I’m not going to describe what we did blow by blow as we are going to run this program again in 2018 and it’s best to have a bit a mystery when you go.


So, here’s a quick summary of what I personally learnt:

  • It takes practice to learn a new skill regardless of the calibre of people involved – always more than expected and hands on is still best to learn – and repeat and learn.
  • Team work just doesn’t happen by chance – you need to be deliberate and little basic things make a big difference. An amazing individual is nowhere as valuable as a coordinated team.
  • I am committed to learn Te Reo as I love the language and it frustrates me when I can’t participate with this beautiful language.
  • When I discuss ideas with my team as though they are going to happen and then I don’t follow through it harms my integrity. An old habit of thinking out loud which I had never thought about its effect.
  • Be brave in pursuing purpose – this blog is a direct result of Outward Bound. There are others that I will describe in the following months.
  • Language is incredibly effective in determining outcomes, whether they be individually focussed or team focussed. This was demonstrated by Sarah and Ali Tocker with a very simply constructed game, that should have been so easy to complete technically. As a team we had everything we needed to complete the task in 30 seconds – but we just couldn’t quite get there first time, or the second and then the frustration kicked in. Then the blaming (I did not bask in glory here).
    We changed the techniques but with little improvement. In summary we sucked, until Ali through us a life line and suggested changing our communication style – and after a quick deliberation we nailed it. Just like that. Technical change was never going to get the job done. We had to Adapt a new style of communication and it became possible.
  • On the second morning, we were engaged in some exercise and then heading off for a swim, so I did not have my hearing aids in. This means I was just following others as it was dark and I couldn’t follow the instructors very well, and feeling a little pissy.
    Out of the gloom comes Sarah’s voice, ‘what stories are you telling your self Harv’? Hoof off and leave me alone was the first thing that came to my head, but on reflection there was actually a story peculating in my head, which I hadn’t acknowledged. And that was, this was like being back at school (when I didn’t have hearing aids – I was born with hearing loss), and school sucked so this sucked.
    I had travelled back 45 years in time at the blink of an eye, without even realising it, and limiting my experience of Outward Bound. Unbelievable.
    So, the learning was to be aware of my inner voice – what stories am I telling myself at any given moment. The quality of stories being told by my inner voice determine many of my outcomes in life. This was a brilliant place to test those out over the next few days.
  • You are often tested in different and unexpected ways at Outward Bound, and for me the high ropes were out there. But with some expert help I got around even if it was a little inelegant.
    The learning was that when I’m pushing into challenging areas make sure I commit to utilising the team around me when I get wobbly. This is not a natural or comfortable thing for me to do and by not asking for help I am actually not taking on some tasks that I could.
  • On the last day Sarah introduced a model ‘Immunity to change’ – where we all got a chance to select a personally challenging area to work on. I chose my anti-establishment behaviour which can be a bit counterproductive at times. Now this is something I am quite attached to and didn’t really want to give up as it has been a badge of honour.
    What I learnt was that the root of this behaviour came from my not belonging, and not good enough syndrome I developed as a teenager – this is a biggy for me as I’m actually making progress. Super excited about this.
  • I am more effective when I am physically fit.
  • I also learnt Outward Bound is as awesome as it’s reputation and I want to have the opportunity to send more CQ members there in 2018.

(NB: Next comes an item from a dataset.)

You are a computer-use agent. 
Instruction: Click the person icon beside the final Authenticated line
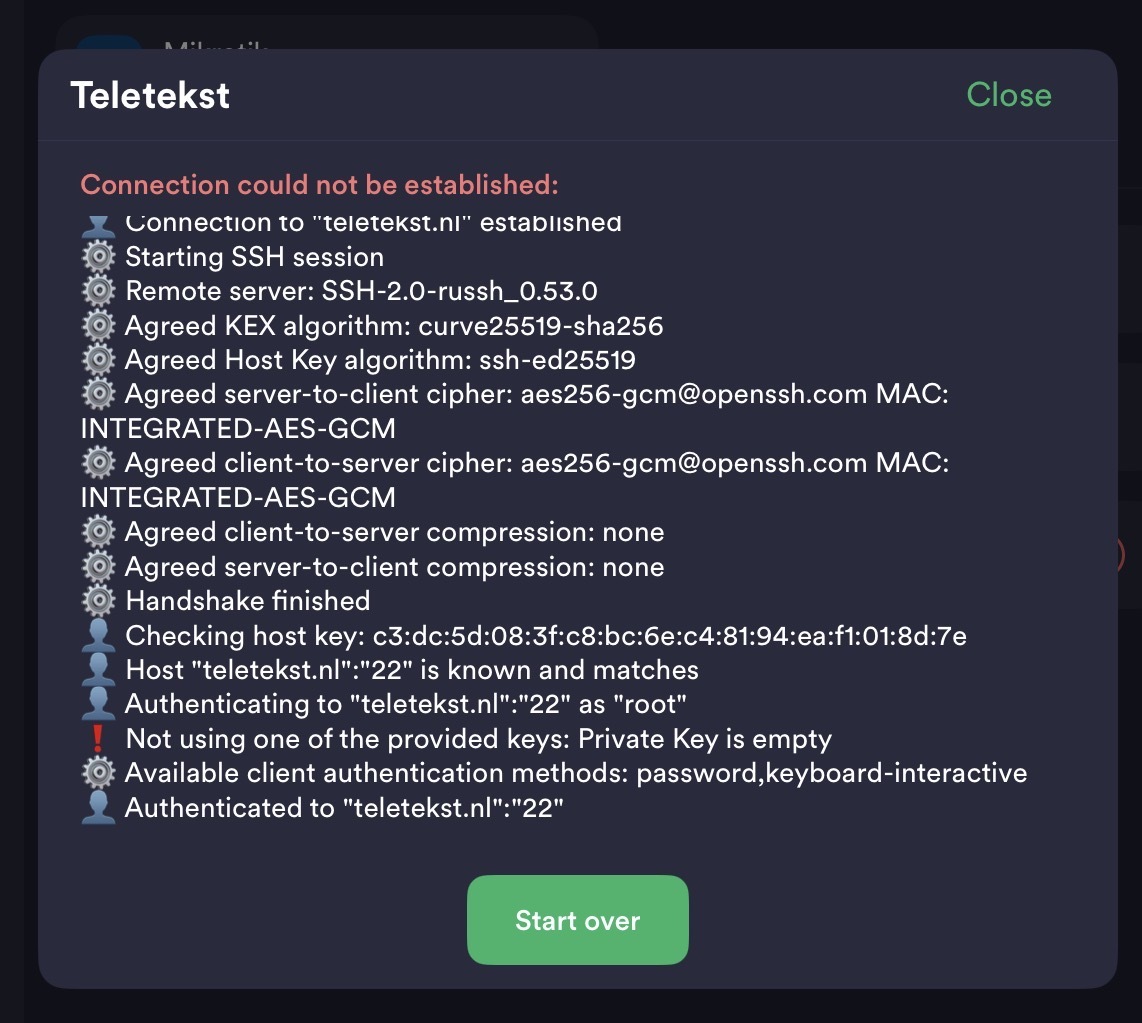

So my challenge to all people as you age gracefully – get out there and have a go, whatever the activity. Be scary.
For example, Peter Kerr is looking to achieve his maiden 100 in cricket at the tender age of (older than me anyway) and needs to undertake rigorous training to achieve this. But he needs funding to get the training – most would give up at this stage, right? Not Peter, and so is asking for help on his pledgeme page 
https://www.pledgeme.co.nz/projects/5358-last-chance-100. Good luck!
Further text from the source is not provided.